I’ve lost count of the number of times I’ve written about the need for farms to be referred to in business terms, not philanthropic ones. I’ve pointed out how farmers would be lauded if they were a multinational business with strong, environmentally sustainable strategies, planting crops and caring for large green spaces, how a strong asset base underpins a good business and how, in manufacturing, a confirmed order book underpins financing of the future.
Yet in farming, businesses are cut adrift. Long relationships with a commercial partner may exist, but with nothing you could show an investor. The industry has to deal with political positioning that talks about public good, environmental strategies that never mention food or farming and a lack of a strategy to ensure food security, despite ongoing challenges with international food systems created by conflict and climate change.
As we enter this winter, we face our most food insecure period since the Beveridge Act began its scoping; the second wettest year, and correspondingly second poorest cereal crop, since records began. All home-grown commodity food crops have been severely impacted, while wet weather and heavy conditions continue to hamper the top fruit harvest as I type.

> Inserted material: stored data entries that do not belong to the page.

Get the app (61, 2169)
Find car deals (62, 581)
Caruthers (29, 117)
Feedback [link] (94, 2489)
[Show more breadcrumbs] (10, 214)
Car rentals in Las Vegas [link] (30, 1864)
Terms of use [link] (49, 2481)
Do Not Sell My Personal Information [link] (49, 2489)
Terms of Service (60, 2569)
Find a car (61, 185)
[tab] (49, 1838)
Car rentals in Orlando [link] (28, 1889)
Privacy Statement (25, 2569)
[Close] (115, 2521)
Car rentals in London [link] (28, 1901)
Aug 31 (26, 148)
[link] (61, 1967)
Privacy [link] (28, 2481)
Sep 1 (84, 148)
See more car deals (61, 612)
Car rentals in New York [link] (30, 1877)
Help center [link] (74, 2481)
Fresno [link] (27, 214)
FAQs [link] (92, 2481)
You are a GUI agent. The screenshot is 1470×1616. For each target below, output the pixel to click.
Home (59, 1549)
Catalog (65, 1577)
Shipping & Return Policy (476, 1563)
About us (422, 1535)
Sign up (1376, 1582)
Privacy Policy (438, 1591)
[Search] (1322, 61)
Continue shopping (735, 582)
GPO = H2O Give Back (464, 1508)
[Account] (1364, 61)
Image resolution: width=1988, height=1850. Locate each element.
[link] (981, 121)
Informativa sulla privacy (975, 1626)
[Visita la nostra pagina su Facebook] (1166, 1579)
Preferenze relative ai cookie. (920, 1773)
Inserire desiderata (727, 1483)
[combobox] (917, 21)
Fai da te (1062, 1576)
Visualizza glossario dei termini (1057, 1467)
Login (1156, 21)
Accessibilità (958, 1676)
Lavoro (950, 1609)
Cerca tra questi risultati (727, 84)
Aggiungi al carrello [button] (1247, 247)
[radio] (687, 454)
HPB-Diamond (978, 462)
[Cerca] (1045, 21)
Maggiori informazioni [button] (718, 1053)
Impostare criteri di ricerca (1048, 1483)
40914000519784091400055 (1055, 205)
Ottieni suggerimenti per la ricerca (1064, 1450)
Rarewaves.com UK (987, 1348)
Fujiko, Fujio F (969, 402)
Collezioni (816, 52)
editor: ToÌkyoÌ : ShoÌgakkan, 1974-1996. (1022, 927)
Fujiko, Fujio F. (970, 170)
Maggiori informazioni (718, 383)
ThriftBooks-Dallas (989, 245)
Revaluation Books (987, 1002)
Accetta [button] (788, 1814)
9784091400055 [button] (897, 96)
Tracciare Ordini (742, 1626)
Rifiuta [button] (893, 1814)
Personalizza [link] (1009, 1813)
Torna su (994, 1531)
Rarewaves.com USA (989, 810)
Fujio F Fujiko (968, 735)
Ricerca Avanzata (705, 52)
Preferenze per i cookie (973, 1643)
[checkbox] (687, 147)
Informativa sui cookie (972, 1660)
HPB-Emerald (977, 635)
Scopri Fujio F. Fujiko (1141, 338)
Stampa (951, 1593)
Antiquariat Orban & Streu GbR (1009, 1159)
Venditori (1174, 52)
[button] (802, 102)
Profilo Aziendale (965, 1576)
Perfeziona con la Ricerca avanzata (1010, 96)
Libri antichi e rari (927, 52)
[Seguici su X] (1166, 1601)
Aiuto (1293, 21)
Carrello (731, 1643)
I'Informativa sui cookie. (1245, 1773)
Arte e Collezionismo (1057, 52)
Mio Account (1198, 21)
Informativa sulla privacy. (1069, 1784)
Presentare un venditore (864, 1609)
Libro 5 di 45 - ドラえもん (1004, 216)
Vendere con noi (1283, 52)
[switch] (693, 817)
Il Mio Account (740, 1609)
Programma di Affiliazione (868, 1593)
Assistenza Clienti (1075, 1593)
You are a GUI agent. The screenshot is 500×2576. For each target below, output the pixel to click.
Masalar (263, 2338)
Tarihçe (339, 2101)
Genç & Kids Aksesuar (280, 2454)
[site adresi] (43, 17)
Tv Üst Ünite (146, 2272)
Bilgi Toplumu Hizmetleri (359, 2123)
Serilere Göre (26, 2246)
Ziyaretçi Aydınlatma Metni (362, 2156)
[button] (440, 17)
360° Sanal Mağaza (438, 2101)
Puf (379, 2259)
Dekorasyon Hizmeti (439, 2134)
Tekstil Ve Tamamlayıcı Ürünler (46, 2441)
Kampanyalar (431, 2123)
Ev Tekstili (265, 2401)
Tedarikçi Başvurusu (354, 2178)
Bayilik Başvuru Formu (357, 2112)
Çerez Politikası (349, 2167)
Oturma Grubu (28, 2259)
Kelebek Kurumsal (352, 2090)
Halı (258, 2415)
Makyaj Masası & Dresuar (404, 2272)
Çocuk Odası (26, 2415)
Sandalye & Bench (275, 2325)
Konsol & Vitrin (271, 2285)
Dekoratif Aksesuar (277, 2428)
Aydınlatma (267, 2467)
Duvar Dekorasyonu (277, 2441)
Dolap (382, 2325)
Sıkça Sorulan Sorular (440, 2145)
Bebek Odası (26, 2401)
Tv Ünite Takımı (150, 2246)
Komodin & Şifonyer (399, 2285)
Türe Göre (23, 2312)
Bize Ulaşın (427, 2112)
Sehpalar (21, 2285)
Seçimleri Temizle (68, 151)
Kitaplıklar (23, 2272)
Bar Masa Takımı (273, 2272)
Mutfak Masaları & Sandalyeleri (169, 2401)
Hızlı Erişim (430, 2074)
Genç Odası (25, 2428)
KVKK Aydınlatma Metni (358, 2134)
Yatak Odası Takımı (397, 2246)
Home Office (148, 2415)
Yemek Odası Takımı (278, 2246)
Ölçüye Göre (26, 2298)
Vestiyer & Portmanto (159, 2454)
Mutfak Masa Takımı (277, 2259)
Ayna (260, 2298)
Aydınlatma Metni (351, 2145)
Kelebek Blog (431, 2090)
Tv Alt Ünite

We know there is a vital need to promote and protect British farming through the diversification of crops and investment in new technologies to strengthen our farming sector. Farmers are faced with an uncertain future with regards to crop production and the regulatory landscape, especially as yields decline and post-Brexit policies evolve (or don’t, indecision is almost worse, isn’t it?). As a result, costs are loaded on food, further removing sections of the population from the consumer base (20% of the UK population are not mainstream retail customers, being unable to afford to walk in the door of Aldi, Asda et al, let alone Tesco).
In a recent City Harvest survey of food donors, 75% reported a moderate to severe impact of Brexit checks and charges on their business, with 71% reporting that the added burden of administrative paperwork was the most significant impact, followed by import costs (65%) and delays in receiving goods (39%).
The UK imports nearly half of its vegetables and more than 80% of its fruit. If British food businesses have trouble with post-Brexit paperwork, fees and delays, it’s going to be affecting those that import 38% of the total volume of food consumed here.
Have you written to your MP? Have you given evidence to the NFU, which is campaigning on your behalf? Have you contributed to the change that farming in the UK needs, calling for a policy to support its future and a strategy to feed our population? We all have a choice; your career choice may be a vocation and your heritage, but you have a choice and a voice to help ensure it’s there for the next generation as a thriving business.